Representatives from eleven public and private sector organisations in Mikkeli participated in the planning process of the event. The process functioned as a learning environment for the university of applied sciences students.

The learning process was constructed based on the work-based pedagogical model of the cultural production education. The model consisted of contact lessons, developmental assignments related to working life, and student guidance clinics whose purpose was to bring theoretical knowledge and practice closer together.

“My research indicated that the strategic partnership between the university of applied sciences and the theatre developed through four phases of the planning process. The phases could be characterised by critical events, the object of collaboration, and developmental contradictions,” Kuoppala explains.

The results also showed that a strategic partnership is an efficient tool for long-term development but that it might also compromise the other participants’ commitment to the collaboration.
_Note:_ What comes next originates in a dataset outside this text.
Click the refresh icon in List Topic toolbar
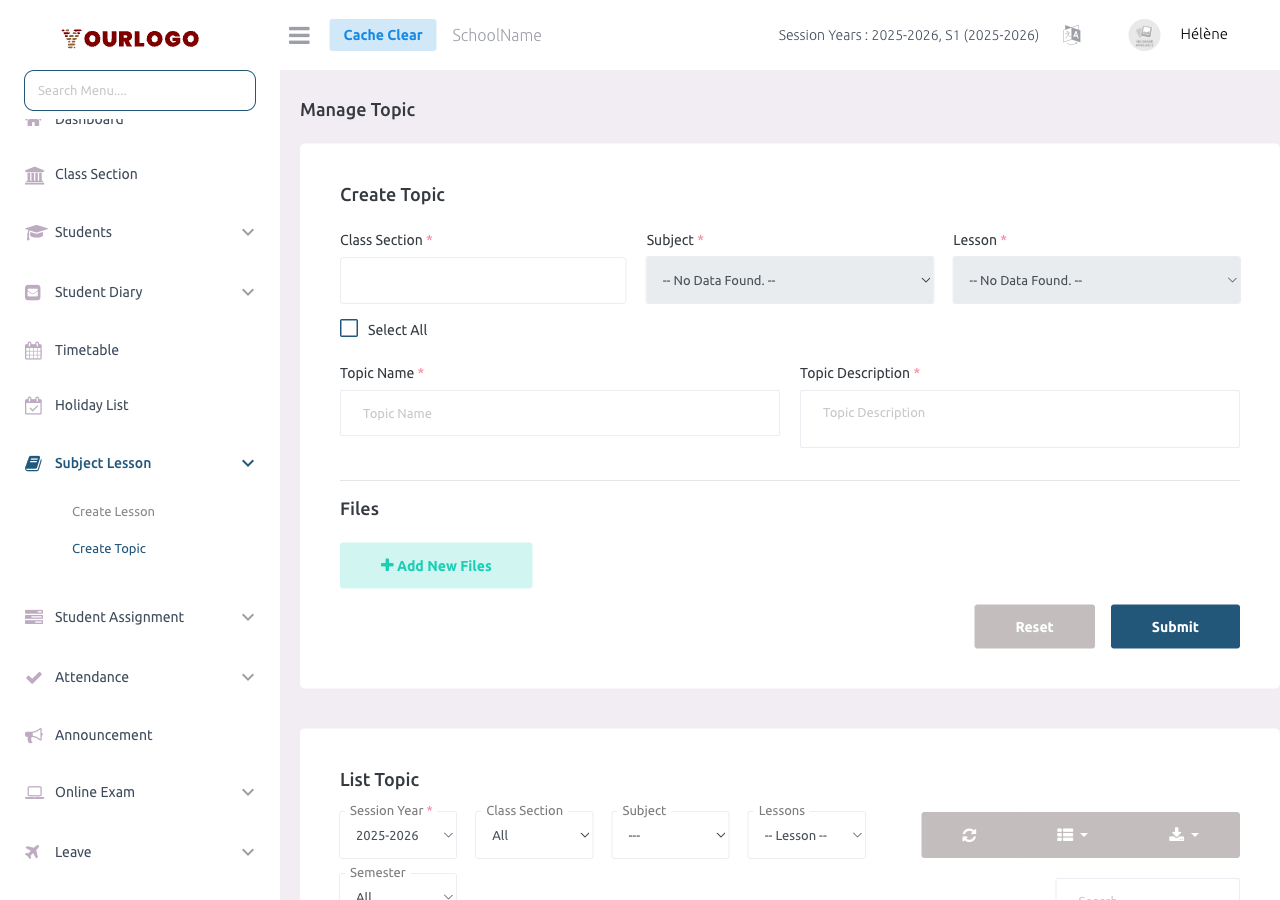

The actors’ commitment is the essential element behind successful collaboration. The study showed that weak commitment prevented participants from throwing themselves into the process where the subject and object of collaboration would have transformed each other and created learning.

“The initial attitude where a participant said that he or she is here “only to observe” seemed to prevent the participants’ eventual commitment to the process,” Kuoppala notes.

Kuoppala underlines that in order to promote commitment the leaders of collaboration processes should have the competences to take into account every participants’ motives and orientation to collaboration.

The doctoral dissertation of  M.A. Eeva Kuoppala in the field of education The cultural event as a test bench of work-based pedagogy in vocational higher education - A study of strategic partnership, commitment, and expansive learning in a regional network will be publicly examined in the Faculty of Education and Culture at Tampere University on Saturday 11th May 2019 at 12 o'clock in Linna building auditorium K103, address: Kalevantie 5. The opponent is Professor May-Britt Postholm, Norwegian University of Science and Technology. The Custos will be Associate Professor Hanna Toiviainen.